■ WHAT THE TASK ASKS
Without including any pictures, copy each entry below exactly.

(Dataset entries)
= = =

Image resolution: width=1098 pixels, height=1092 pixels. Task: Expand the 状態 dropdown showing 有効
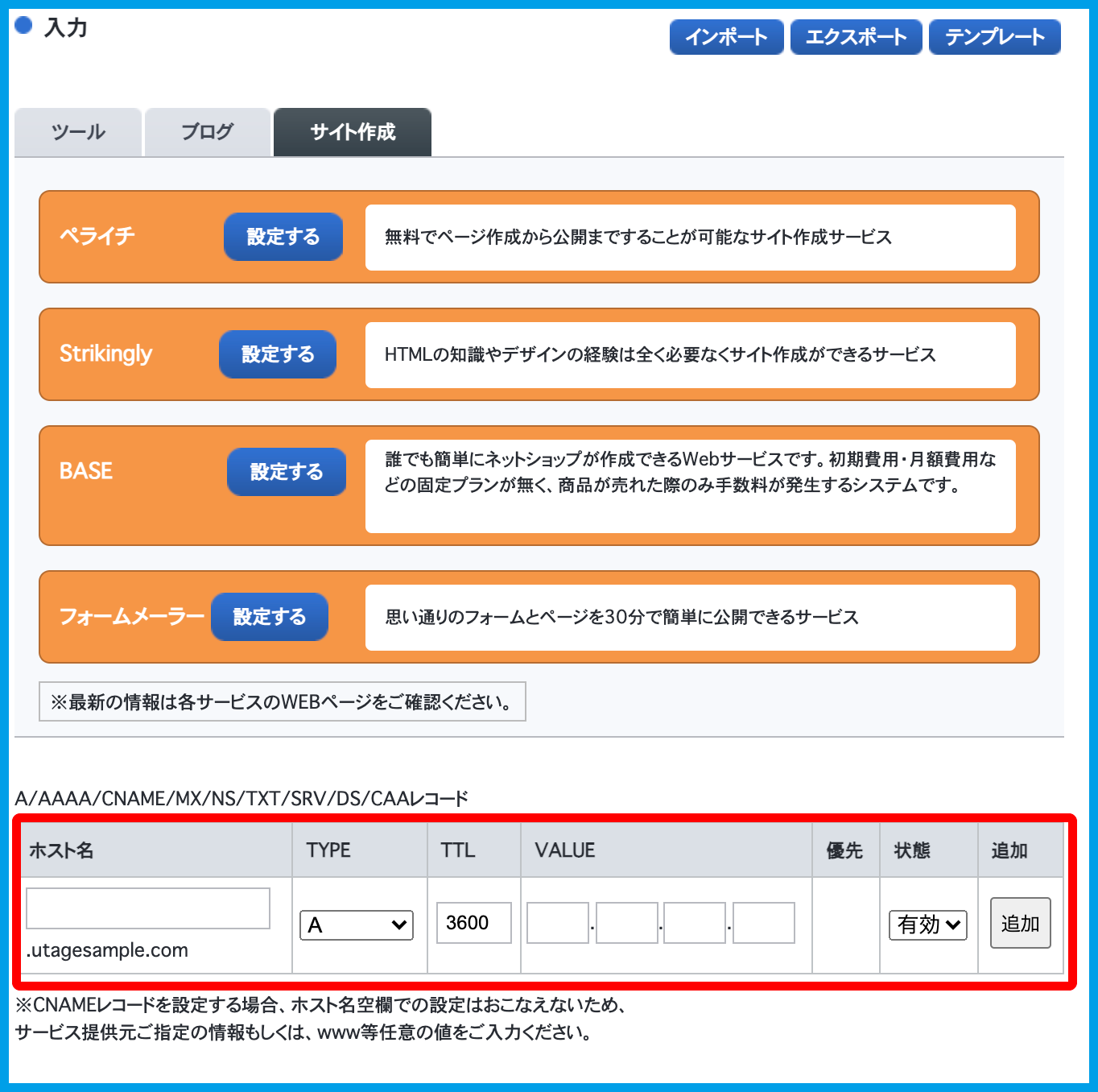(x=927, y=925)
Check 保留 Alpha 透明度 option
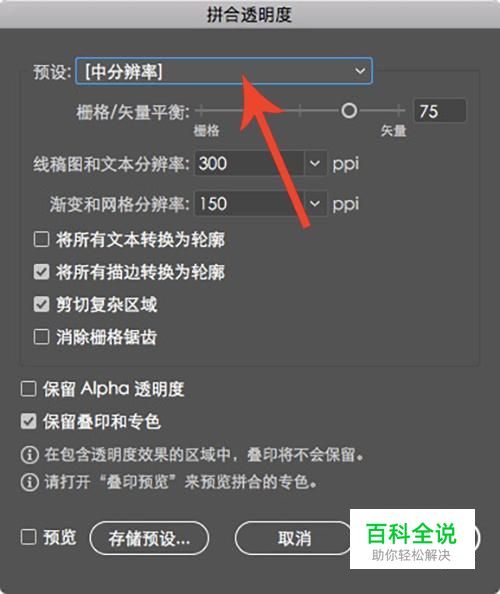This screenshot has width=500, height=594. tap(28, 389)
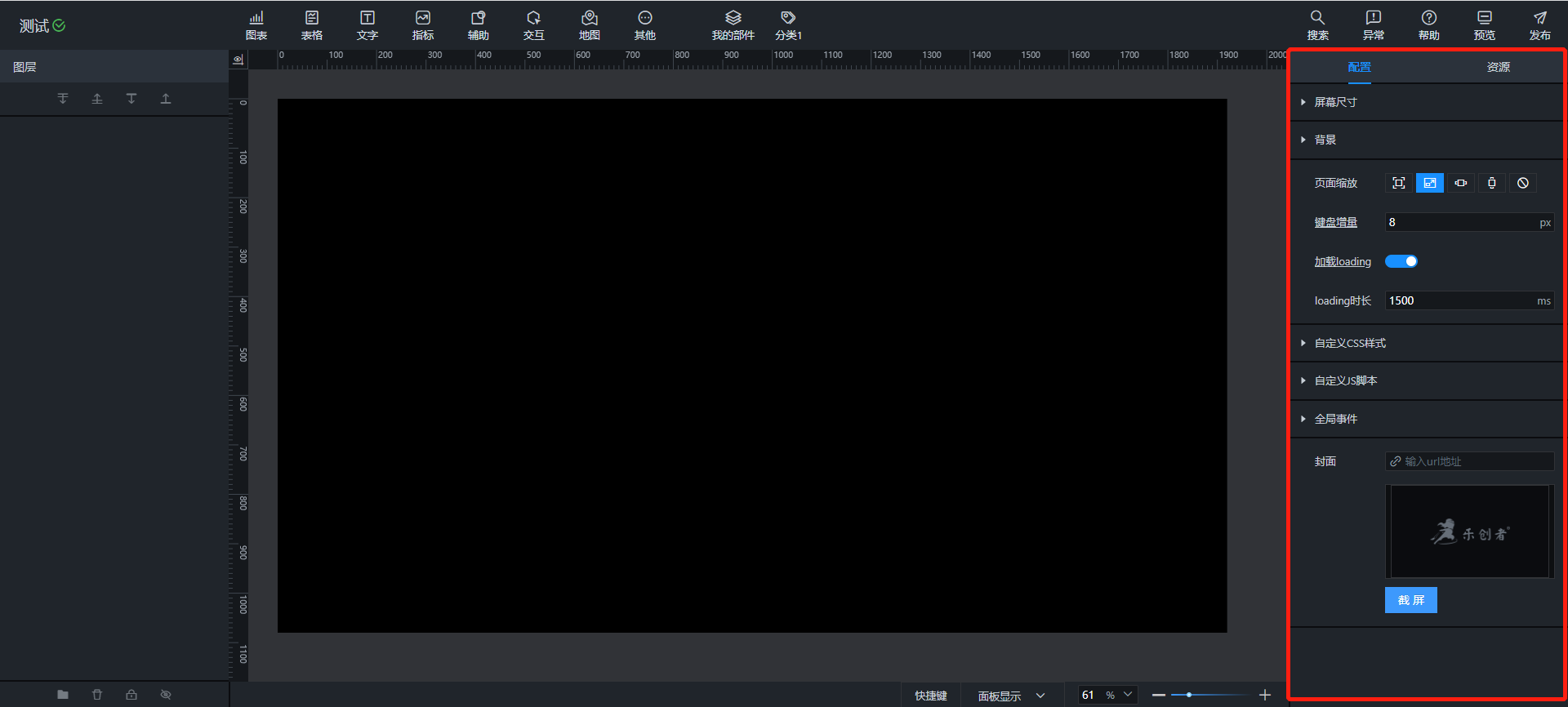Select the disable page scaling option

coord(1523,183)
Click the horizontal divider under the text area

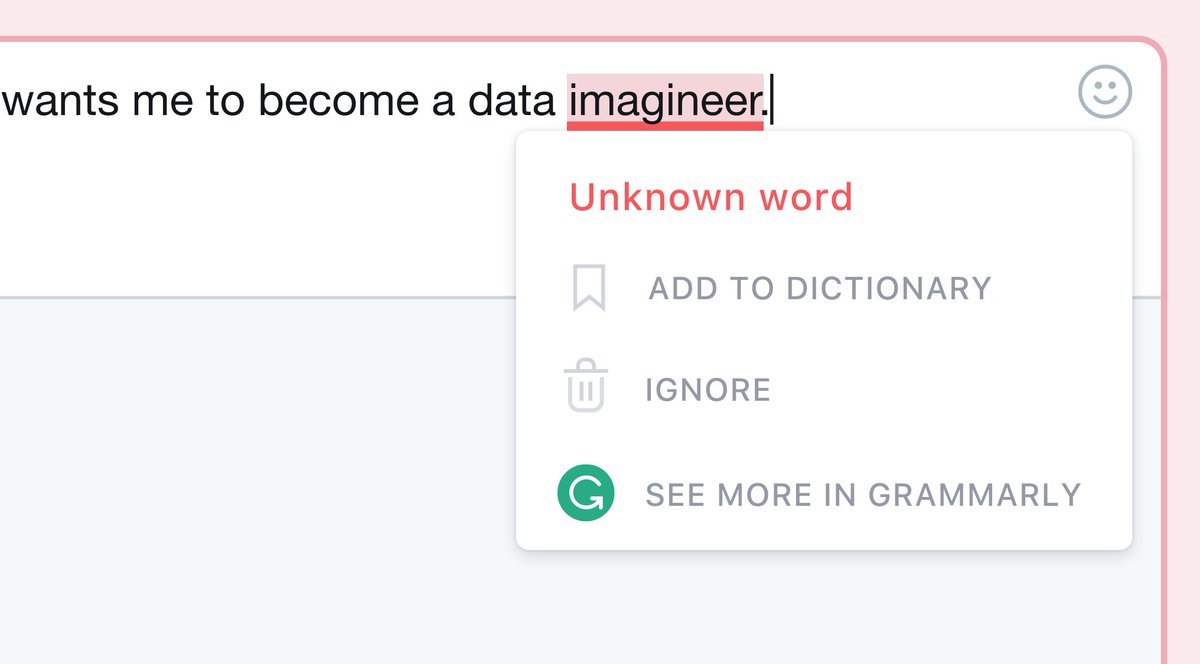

= = =

■ TASK ANSWER
Image resolution: width=1098 pixels, height=1092 pixels. Task: Expand the 状態 dropdown showing 有効
(x=927, y=925)
Check 保留 Alpha 透明度 option
This screenshot has width=500, height=594. tap(28, 389)
Select the disable page scaling option

coord(1523,183)
Click the horizontal divider under the text area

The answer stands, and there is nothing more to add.